The CEC Model’s first three-year agreement period began on Oct. 1, 2015, with 13 ESCOs in 11 states: Arizona, California, Florida, Illinois, New Jersey, New York, North Carolina, Pennsylvania, South Carolina, Tennessee, and Texas. All except one of the 13 ESCOs are owned by a large dialysis organization (LDO), defined as an organization that owns 200 or more dialysis facilities. Dialysis Clinic, Inc. (DCI), the nation’s largest non-profit dialysis provider, owns three of the ESCOs, as does DaVita. Fresenius, the largest dialysis provider, owns six of the ESCOs. The lone non-LDO is the Rogosin Institute in New York City.
As with all Medicare ACO programs, the CEC Model has both quality measures and expenditure-reduction targets which impact the model’s payment arrangements.
Quality Measures
The CEC Model features 26 quality measures—14 outcome and 12 process—for both LDOs and non-LDOs.

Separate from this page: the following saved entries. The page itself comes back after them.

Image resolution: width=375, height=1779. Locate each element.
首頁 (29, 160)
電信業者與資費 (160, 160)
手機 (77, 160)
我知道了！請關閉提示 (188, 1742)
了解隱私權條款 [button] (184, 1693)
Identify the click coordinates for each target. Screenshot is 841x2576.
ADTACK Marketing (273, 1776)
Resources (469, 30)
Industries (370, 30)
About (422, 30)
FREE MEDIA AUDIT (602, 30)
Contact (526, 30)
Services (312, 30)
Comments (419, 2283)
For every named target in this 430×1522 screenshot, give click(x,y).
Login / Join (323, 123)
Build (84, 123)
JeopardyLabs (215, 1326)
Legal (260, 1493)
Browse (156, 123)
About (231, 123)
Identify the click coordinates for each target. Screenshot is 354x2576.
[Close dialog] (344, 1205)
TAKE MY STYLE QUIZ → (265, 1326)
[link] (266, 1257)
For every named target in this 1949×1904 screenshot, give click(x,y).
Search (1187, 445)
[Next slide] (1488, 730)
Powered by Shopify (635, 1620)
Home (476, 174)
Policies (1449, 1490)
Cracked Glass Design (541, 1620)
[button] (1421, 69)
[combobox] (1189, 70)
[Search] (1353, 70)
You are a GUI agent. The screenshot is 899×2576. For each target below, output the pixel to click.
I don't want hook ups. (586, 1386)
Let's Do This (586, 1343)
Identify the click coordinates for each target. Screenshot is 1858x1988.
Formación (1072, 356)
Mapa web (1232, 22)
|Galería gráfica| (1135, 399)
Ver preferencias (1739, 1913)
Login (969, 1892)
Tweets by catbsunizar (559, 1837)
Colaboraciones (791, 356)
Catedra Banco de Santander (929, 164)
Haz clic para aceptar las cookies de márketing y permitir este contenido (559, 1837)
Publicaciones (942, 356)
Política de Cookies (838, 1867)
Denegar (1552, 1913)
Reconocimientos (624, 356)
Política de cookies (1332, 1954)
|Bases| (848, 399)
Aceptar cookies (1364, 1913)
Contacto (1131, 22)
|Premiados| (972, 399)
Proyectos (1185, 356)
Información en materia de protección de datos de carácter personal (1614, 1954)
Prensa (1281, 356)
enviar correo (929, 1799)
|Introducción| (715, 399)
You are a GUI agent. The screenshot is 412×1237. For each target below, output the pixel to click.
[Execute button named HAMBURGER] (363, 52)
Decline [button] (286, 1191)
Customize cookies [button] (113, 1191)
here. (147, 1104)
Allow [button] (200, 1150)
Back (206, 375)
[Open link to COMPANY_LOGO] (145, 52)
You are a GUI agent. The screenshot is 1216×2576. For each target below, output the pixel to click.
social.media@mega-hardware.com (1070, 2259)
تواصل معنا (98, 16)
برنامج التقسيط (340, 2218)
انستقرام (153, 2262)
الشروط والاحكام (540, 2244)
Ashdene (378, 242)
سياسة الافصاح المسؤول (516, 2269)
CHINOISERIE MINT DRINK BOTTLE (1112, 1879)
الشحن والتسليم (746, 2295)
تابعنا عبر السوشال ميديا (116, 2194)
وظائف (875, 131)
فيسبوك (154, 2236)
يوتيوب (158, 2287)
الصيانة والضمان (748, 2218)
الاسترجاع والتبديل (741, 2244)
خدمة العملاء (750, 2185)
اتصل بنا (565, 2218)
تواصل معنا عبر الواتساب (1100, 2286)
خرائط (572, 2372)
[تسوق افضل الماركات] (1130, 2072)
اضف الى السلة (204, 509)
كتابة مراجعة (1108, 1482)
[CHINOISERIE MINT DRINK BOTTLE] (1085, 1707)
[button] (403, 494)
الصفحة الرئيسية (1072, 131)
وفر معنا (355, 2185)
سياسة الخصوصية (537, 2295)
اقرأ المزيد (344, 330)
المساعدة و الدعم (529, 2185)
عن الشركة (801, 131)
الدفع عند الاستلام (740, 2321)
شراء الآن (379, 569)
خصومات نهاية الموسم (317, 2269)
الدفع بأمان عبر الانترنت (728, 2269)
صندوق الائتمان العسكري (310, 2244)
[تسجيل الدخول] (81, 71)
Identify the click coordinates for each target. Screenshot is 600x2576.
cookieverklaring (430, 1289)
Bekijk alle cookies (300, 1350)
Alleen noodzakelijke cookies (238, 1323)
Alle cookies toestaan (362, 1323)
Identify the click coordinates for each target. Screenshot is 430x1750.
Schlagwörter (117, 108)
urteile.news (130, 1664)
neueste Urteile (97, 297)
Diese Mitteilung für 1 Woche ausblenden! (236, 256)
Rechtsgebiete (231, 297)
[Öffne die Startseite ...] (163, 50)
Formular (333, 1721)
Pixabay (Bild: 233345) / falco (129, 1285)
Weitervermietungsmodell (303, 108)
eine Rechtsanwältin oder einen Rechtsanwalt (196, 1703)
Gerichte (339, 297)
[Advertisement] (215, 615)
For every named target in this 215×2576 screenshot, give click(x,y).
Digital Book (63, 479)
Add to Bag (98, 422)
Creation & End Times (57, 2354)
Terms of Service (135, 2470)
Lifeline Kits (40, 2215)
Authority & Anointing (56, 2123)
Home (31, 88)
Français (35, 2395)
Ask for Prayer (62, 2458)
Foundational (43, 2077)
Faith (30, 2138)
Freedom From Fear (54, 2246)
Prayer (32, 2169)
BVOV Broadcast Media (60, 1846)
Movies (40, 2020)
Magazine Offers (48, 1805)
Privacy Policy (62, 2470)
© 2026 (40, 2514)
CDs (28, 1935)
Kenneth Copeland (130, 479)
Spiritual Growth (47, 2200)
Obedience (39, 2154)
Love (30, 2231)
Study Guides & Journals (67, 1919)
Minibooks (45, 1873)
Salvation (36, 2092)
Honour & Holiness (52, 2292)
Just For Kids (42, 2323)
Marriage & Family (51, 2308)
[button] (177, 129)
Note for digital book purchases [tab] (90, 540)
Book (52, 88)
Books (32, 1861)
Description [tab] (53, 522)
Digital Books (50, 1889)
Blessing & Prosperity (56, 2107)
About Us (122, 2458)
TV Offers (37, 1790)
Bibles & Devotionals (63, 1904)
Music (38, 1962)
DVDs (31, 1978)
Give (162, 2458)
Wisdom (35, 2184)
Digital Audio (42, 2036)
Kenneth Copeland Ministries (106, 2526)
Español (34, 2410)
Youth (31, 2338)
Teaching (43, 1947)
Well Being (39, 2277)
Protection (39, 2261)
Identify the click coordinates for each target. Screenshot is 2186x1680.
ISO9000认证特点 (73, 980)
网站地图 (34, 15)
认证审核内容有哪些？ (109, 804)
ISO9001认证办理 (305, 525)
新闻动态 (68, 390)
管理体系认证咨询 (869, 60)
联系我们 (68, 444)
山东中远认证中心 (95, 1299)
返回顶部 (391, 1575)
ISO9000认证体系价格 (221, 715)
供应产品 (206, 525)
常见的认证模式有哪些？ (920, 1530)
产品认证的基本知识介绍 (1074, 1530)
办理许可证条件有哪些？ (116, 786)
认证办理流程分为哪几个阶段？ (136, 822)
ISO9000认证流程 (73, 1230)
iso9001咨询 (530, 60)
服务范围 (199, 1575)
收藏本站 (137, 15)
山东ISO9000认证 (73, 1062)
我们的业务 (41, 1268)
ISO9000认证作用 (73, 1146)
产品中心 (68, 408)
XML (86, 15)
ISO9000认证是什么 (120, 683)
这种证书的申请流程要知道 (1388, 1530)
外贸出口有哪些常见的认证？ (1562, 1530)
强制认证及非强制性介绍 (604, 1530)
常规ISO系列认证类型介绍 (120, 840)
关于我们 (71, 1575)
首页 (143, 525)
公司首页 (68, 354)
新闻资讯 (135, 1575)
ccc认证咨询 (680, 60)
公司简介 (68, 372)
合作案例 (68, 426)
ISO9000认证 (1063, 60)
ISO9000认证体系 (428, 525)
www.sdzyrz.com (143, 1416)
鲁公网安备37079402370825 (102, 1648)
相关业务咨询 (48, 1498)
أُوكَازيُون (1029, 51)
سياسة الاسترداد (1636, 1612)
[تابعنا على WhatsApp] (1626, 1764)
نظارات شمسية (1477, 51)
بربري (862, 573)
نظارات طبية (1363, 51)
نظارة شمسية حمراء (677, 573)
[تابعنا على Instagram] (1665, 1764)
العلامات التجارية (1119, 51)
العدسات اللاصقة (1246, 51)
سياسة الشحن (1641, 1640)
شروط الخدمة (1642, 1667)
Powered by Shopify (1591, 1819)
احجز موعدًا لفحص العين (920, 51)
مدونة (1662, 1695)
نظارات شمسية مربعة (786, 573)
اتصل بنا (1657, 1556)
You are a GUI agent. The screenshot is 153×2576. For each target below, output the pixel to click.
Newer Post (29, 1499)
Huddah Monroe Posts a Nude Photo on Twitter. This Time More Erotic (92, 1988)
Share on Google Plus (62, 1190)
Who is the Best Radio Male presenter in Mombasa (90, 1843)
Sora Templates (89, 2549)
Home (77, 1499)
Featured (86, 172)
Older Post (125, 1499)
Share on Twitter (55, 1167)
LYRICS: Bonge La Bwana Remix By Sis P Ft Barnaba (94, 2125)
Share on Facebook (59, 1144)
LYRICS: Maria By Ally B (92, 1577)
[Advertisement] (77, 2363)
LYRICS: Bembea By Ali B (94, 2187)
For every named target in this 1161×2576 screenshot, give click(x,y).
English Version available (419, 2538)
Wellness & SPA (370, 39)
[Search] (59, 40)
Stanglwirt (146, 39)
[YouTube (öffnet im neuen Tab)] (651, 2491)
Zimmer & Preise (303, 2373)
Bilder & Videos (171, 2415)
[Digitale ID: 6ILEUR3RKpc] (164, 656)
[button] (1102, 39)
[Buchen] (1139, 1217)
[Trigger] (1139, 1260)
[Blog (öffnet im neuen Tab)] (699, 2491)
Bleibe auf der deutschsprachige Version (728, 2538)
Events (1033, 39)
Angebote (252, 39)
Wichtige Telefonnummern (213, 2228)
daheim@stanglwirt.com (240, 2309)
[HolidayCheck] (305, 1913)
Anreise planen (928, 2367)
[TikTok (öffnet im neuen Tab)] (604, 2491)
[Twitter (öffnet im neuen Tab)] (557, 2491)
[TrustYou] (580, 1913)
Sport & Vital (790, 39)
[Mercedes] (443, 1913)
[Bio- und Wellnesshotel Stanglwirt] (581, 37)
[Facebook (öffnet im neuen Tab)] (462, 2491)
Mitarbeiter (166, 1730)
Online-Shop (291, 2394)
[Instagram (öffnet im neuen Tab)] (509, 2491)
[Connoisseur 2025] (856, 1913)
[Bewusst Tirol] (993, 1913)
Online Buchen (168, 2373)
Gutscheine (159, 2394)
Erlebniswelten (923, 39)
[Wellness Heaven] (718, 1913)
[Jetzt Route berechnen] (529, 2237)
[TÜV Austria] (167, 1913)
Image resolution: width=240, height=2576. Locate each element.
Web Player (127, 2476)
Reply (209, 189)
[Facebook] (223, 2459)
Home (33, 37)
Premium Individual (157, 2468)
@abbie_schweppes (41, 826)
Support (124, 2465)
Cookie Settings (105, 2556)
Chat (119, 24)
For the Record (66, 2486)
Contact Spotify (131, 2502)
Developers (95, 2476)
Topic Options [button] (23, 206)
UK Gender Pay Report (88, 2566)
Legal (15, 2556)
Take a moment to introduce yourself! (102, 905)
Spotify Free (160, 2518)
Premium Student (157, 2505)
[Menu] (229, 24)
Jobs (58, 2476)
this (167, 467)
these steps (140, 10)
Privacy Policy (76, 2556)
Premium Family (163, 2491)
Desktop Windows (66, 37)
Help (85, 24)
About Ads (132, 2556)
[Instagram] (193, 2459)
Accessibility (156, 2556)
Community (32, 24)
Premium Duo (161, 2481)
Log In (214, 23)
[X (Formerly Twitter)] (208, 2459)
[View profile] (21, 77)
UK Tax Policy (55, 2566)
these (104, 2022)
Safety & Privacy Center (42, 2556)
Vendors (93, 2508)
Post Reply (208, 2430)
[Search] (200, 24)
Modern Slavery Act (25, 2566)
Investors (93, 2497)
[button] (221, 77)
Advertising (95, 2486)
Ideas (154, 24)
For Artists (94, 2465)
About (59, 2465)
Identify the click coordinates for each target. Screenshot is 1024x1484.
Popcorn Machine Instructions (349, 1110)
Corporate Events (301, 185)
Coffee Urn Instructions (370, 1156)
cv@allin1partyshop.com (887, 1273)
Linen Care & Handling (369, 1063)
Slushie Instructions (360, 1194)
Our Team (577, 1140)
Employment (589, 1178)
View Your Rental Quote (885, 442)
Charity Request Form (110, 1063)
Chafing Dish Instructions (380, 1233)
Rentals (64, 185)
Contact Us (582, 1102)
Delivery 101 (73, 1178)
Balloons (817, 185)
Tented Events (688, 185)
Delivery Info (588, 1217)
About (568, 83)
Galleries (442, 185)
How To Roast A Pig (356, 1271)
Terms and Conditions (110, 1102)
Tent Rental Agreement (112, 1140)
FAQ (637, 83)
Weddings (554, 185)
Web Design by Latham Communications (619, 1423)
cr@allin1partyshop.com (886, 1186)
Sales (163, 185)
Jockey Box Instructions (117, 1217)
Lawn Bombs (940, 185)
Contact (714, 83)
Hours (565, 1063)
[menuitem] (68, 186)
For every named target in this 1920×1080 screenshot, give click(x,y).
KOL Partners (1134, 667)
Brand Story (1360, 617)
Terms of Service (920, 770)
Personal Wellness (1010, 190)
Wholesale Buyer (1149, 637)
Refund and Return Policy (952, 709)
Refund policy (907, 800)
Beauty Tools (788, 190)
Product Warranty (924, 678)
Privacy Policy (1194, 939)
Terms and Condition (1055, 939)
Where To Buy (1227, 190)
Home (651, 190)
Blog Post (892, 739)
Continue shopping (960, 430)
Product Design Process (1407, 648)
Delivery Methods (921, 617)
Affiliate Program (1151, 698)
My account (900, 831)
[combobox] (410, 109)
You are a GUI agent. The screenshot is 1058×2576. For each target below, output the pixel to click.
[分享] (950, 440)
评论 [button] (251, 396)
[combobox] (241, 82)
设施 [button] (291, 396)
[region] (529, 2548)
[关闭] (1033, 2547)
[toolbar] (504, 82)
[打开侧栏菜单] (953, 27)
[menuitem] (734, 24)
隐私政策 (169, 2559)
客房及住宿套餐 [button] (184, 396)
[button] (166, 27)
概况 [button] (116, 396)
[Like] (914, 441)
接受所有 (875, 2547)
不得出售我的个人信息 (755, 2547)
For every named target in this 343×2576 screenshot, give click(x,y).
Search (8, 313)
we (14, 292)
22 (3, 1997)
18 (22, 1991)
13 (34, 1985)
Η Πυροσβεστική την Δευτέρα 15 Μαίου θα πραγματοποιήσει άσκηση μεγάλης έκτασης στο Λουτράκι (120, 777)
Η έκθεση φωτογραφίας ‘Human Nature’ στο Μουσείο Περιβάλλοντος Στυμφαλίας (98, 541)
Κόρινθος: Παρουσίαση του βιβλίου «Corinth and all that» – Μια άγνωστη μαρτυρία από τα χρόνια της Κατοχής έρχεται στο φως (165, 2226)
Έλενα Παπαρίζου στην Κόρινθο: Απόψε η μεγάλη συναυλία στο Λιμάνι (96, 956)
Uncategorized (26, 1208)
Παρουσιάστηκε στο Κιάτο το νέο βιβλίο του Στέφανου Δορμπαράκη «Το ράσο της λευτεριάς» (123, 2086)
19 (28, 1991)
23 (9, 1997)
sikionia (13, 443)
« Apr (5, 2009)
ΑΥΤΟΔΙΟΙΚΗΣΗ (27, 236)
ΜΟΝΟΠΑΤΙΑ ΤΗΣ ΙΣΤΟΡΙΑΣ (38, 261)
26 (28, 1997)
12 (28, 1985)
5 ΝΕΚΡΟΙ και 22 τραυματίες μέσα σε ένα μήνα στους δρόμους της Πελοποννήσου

The quality measures span five domains: patient safety, person- and caregiver-centered experience and outcomes, communication and care coordination, clinical quality of care, and population health.
Payment Methodologies
The payment arrangements for LDOs and non-LDOs differ, with LDOs subject to a two-sided model with upside potential and downside risk, while non-LDOs have a one-sided, upside-only model.
LDO Payment Arrangement
For LDOs, the Minimum Savings Rate (MSR)/Minimum Loss Rate (MLR) is 1 percent of the Total Expenditure Benchmark (target). For performance year one, the Shared Savings Percentage for the ESCO is 70 percent and 75 percent in performance year two and beyond. Preliminary Shared Savings will be adjusted for quality—based on reporting in performance year 1 and on a sliding-scale basis for quality performance in performance year two and beyond.
In the event that an ESCO incurs shared losses, for performance year one, the Shared Losses Percentage for the ESCO is 70 percent and 75 percent in performance year 2. The percentage is adjusted on a sliding-scale basis for quality performance, with a Shared Losses Floor of 50 percent for a perfect quality score.
Preliminary Shared Savings or Preliminary Shared Losses are capped at 10 percent of the Total Expenditure Benchmark for performance years 1 and 2, and at 15 percent in performance year 3 and later years.
The Preliminary Shared Savings for LDOs are subject to the 2 percent sequestration reduction, per the Budget Control Act of 2011.
Non-LDO Payment Arrangement
For non-LDOs, the MSR is tiered on the basis of the number of ESCO beneficiaries and ranges from 2 percent for ESCOs with 2,000 or more beneficiaries to 4.75 percent for ESCOs with 350 to 399 beneficiaries. For all performance years, the Shared Savings Percentage for the ESCO is 50 percent. Preliminary Shared Savings will be adjusted for quality—based on reporting in performance year 1 and on a sliding-scale basis for quality performance in performance year 2 and beyond.
Preliminary Shared Savings are capped at 5 percent of the Total Expenditure Benchmark for each performance year.
As with the LDO payment arrangement, the Preliminary Shared Savings for non-LDOs are subject to the 2 percent sequestration reduction.
Conclusion
The CEC Model is focused on a significant chronic disease that is costly in human and economic terms. The program applies general ACO principles and leverages many of the specific lessons learned from the experience of other Medicare ACO programs, and with the support of the largest dialysis providers in the nation, its prospects for success are bright.